Collected data
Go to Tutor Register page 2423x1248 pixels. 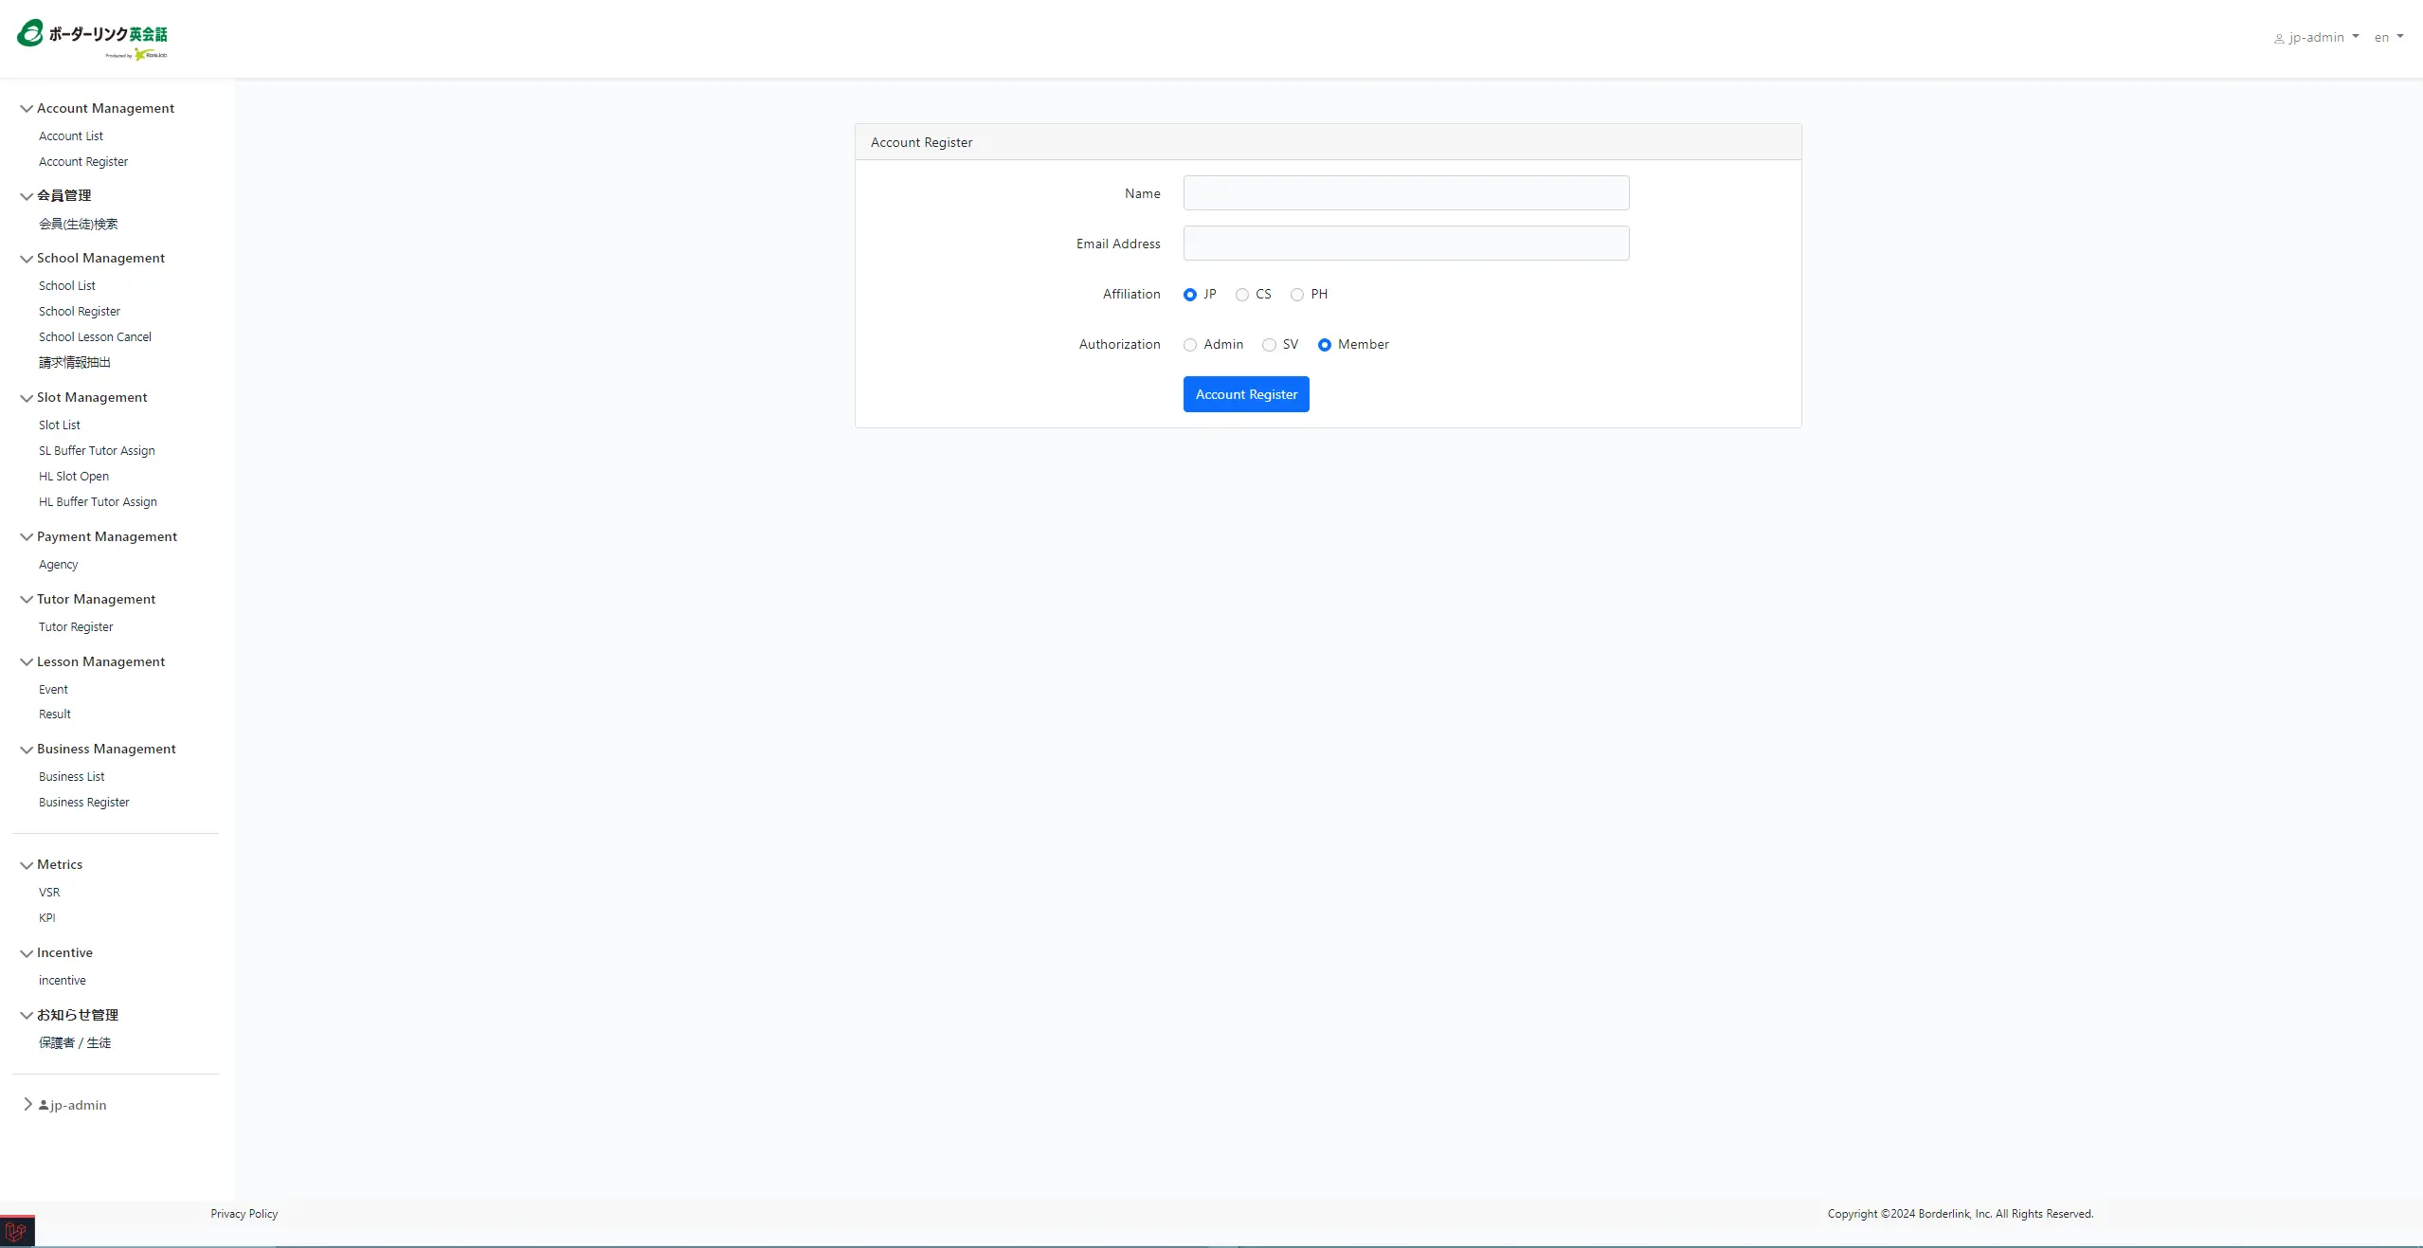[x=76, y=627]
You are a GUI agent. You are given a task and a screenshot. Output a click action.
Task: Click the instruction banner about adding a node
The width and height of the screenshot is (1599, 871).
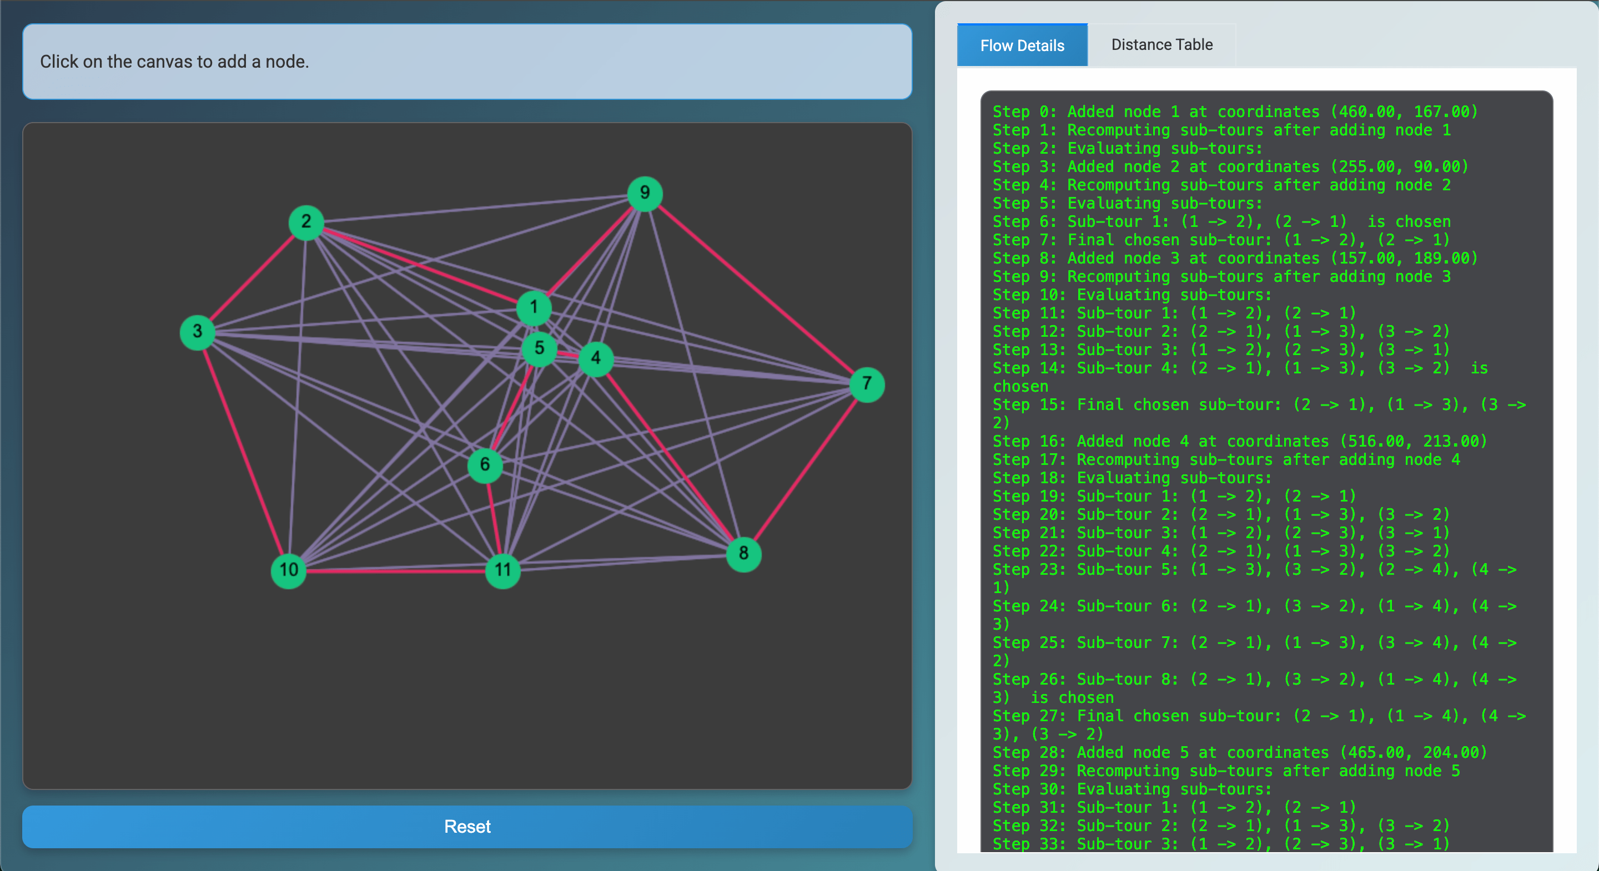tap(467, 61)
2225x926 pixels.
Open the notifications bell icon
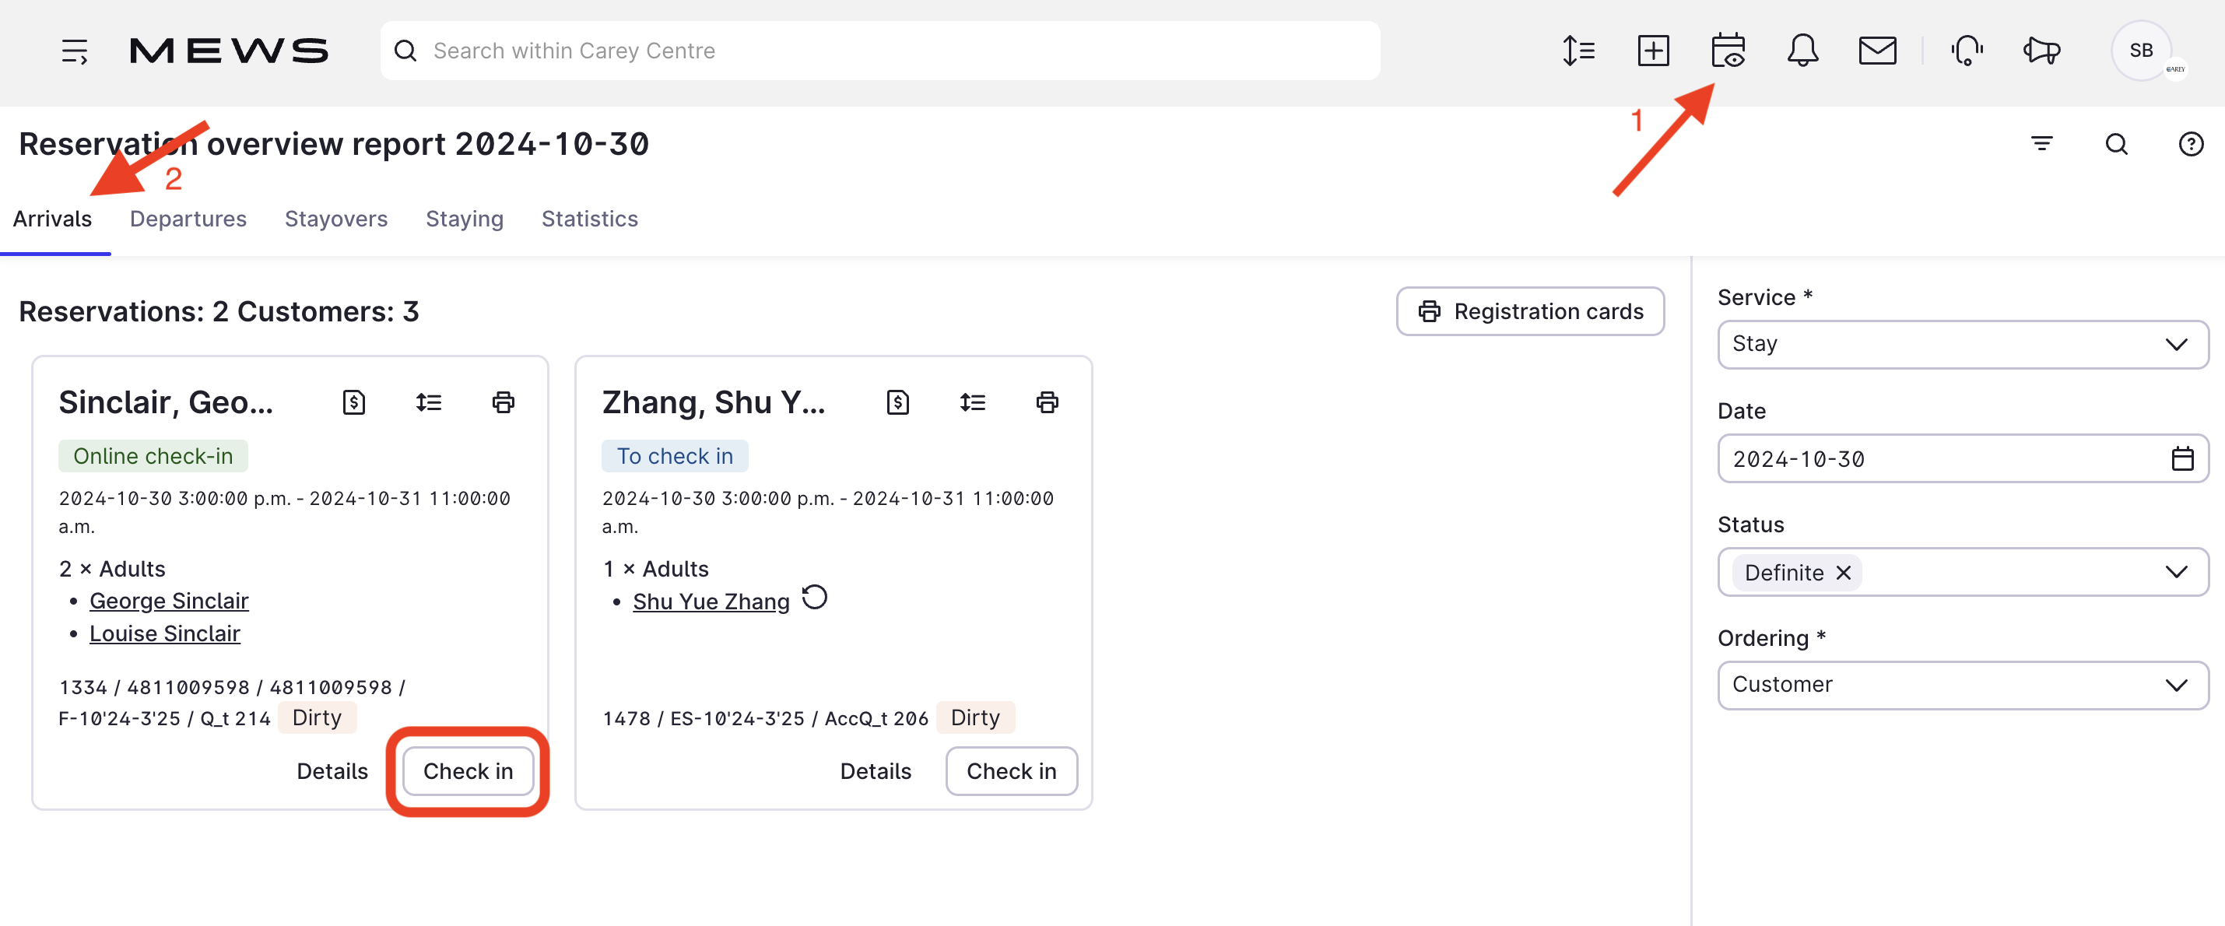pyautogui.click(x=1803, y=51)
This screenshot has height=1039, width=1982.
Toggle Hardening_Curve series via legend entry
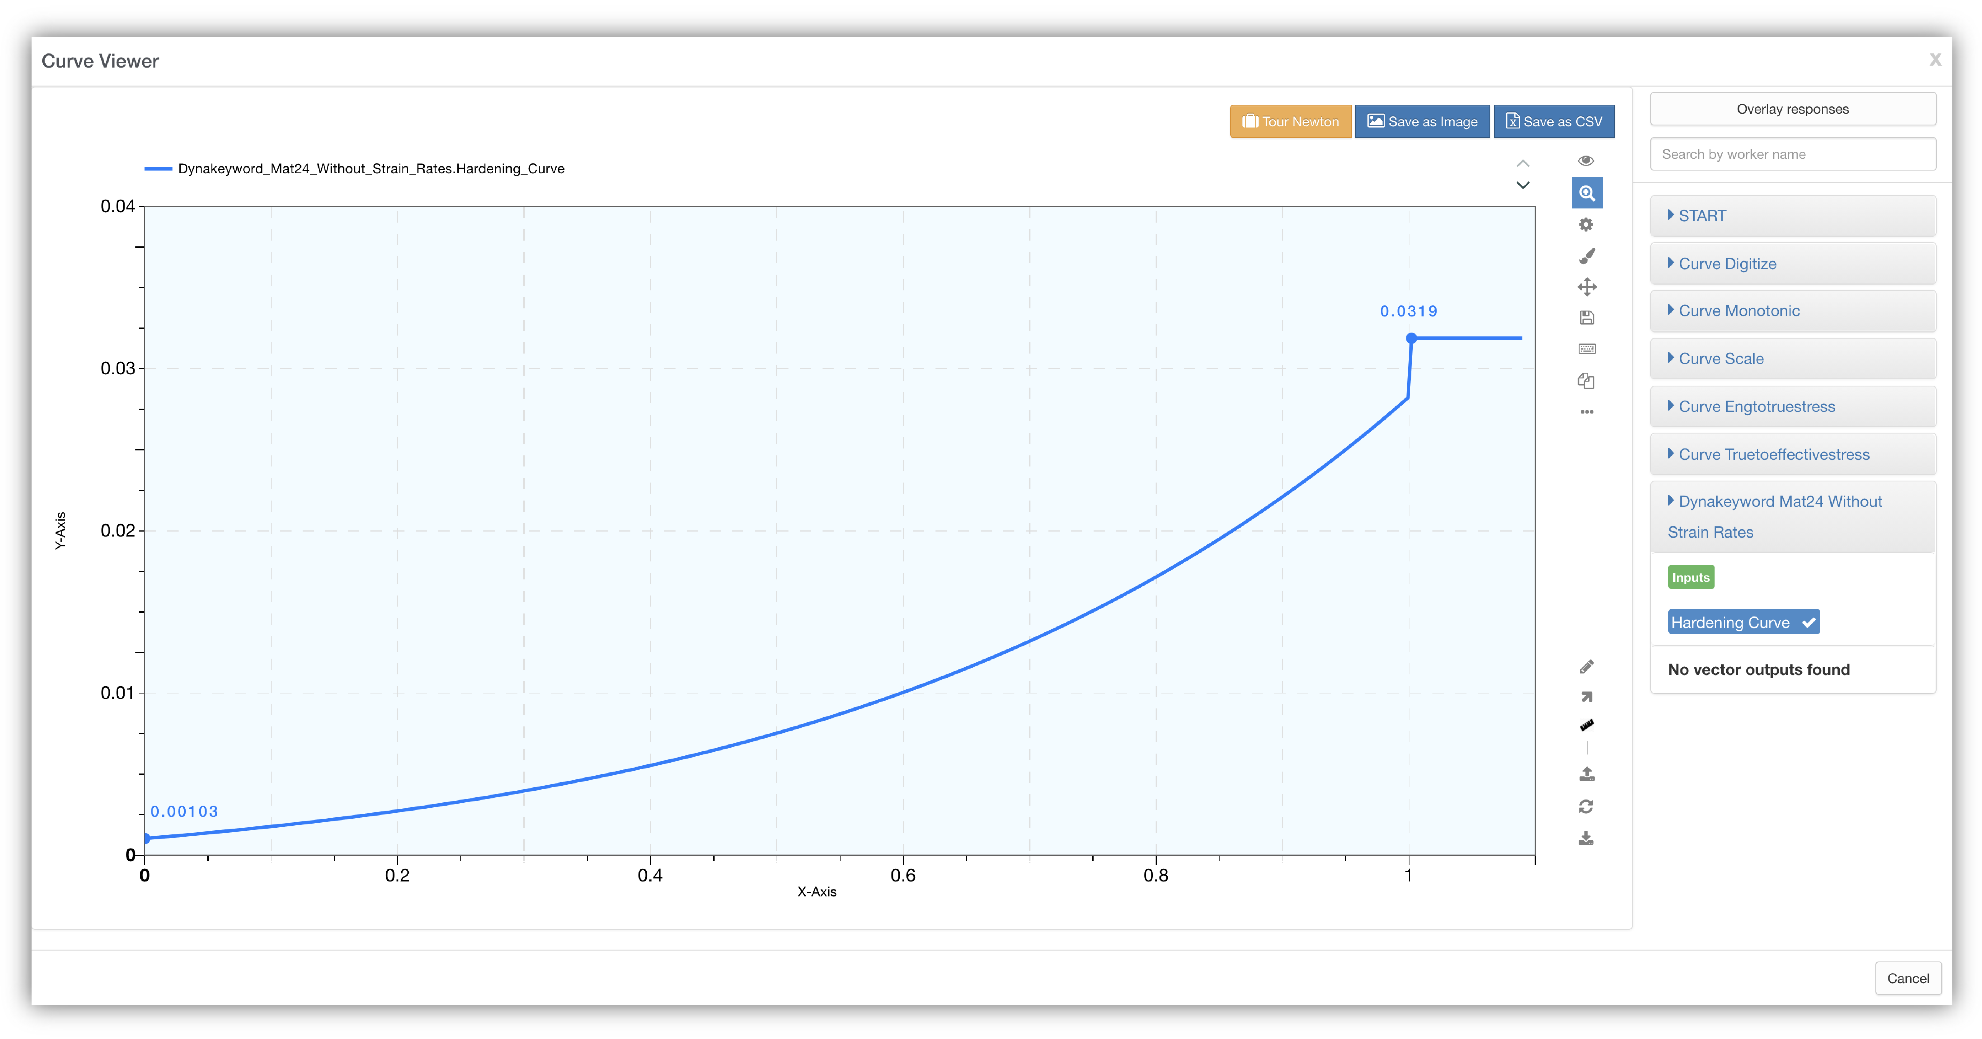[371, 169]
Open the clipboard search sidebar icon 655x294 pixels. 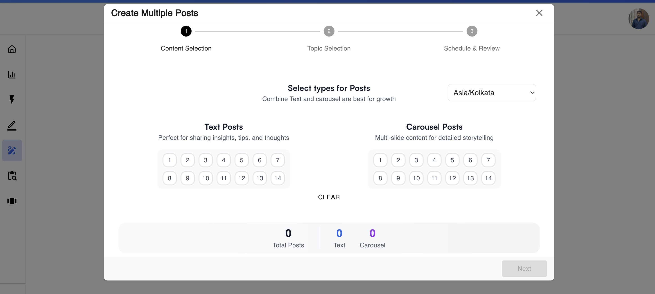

__Exercise aim__
Please give a word-for-word transcript of the lines from the one holding "Open the notifications bell icon" through the final line of the entries, both ends kept, with no pictures.

__Exercise solution__
Open the notifications bell icon
pyautogui.click(x=1803, y=51)
This screenshot has height=1039, width=1982.
Toggle Hardening_Curve series via legend entry
[371, 169]
Open the clipboard search sidebar icon 655x294 pixels. 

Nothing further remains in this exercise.